The preparation of a lesson by a teacher is like that of a delicious dish, which needs a lot of ingredients. Beside textbooks, teacher’s manuals, and some basic materials, in order to enhance students’ interest and learning effect, we would collect more extracurricular materials about the lessons, including Web learning resources, education e-books and teaching Apps, etc. Taiwan education big market provides these resources, but the included ones are so many and complicated that they need to induce the way to categorize its recourses. Therefore, we will make thorough inspection and categorization on the mass included resources and users’ behavior records in Taiwan education big market to sum up the practicability of the characteristics and application of the resources. For example, how will the teaching resources in various educational systems (elementary school, junior and senior high school and vocational high school, etc.) influence the users’ browsing behaviors? Thus, we will carry on the users’ resource recommendation based on this concept.

The resource exchange and sharing mechanism of Taiwan education big market is therefore understood, and we will verify the possible data field in education analysis. When more and more future users entering the terrace collect or share learning resources, there will be increasing system logs. Hence, how we extract the meaningful categorized items from these system logs and conduct relative data field analysis on the operation behaviors for the sake of the future studies seems significant. In this paper, we will provide metadata recording explanation Standard Operation Procedure (SOP) for the users to browse, consult, and orient the planning of application.

One of the most concerned issue of the retrieving and applying of education big data is the privacy and copyright, etc. The present study clarify the related issue on two aspects: first, copyright, and second, right of privacy. For the sake of copyright, through the assistance of law professional, the authority range of resource use will be acquainted in order to insure the usability of teaching resources. According to the filling-in of metadata, ways of sharing resource authority, uploading of data and presenting of complete data structure, the usable data will be retrieved and computed analysis. On the aspect of right of privacy, we shall understand the “limit” of objective data. In other words, not all data recorded in the back-end terrace can be retrieved and used. Therefore, we should clarify the relative using range information as anonymous processing. However, whether these processing will influence the application of Taiwan education big data needs further estimation.

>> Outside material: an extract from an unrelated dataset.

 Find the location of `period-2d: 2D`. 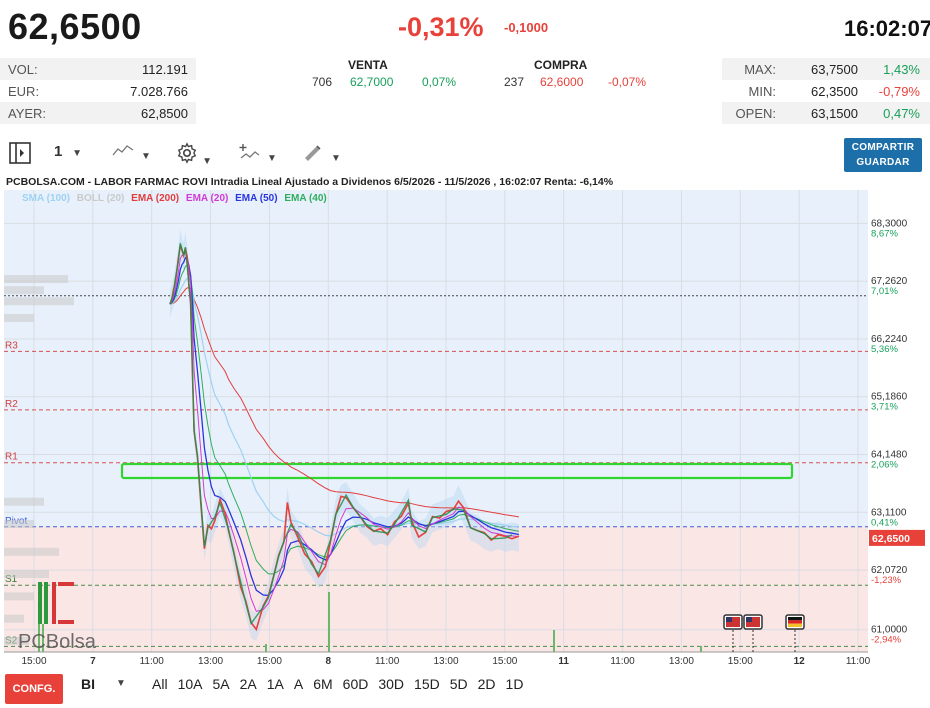

period-2d: 2D is located at coordinates (487, 684).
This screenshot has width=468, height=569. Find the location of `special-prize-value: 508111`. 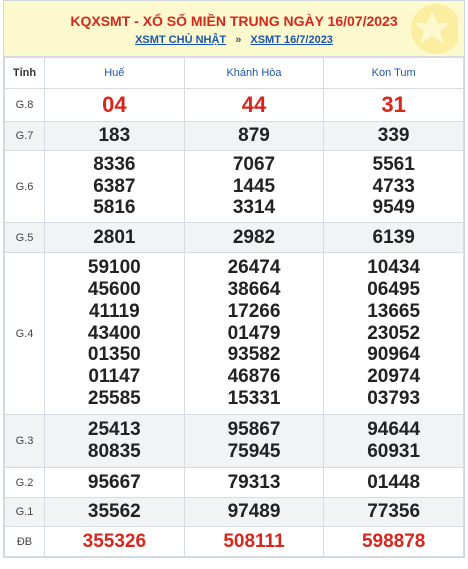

At last, we had negotiation and cooperation with professionals of related areas and acquired usable Taiwan education big data. Then, we analyzed the characteristics of the data, clarified relative data field and authority limit in order to provide practicability of resource application and further establish the applicable environment of the future. Hence, it provided with back-end big data analyzing system for applying to ensure the direction of applied study of Taiwan education cloud. For basic estimation and comprehension of the possible influence of the future in the present study to accomplish the planning of the complete Taiwan education big data research, we need to invite professionals, scholars, teachers, students, and so on to carry on discussion of the issue and give suggestion of the planning, in order to ensure the correctness of the research direction and avoid negative impacts.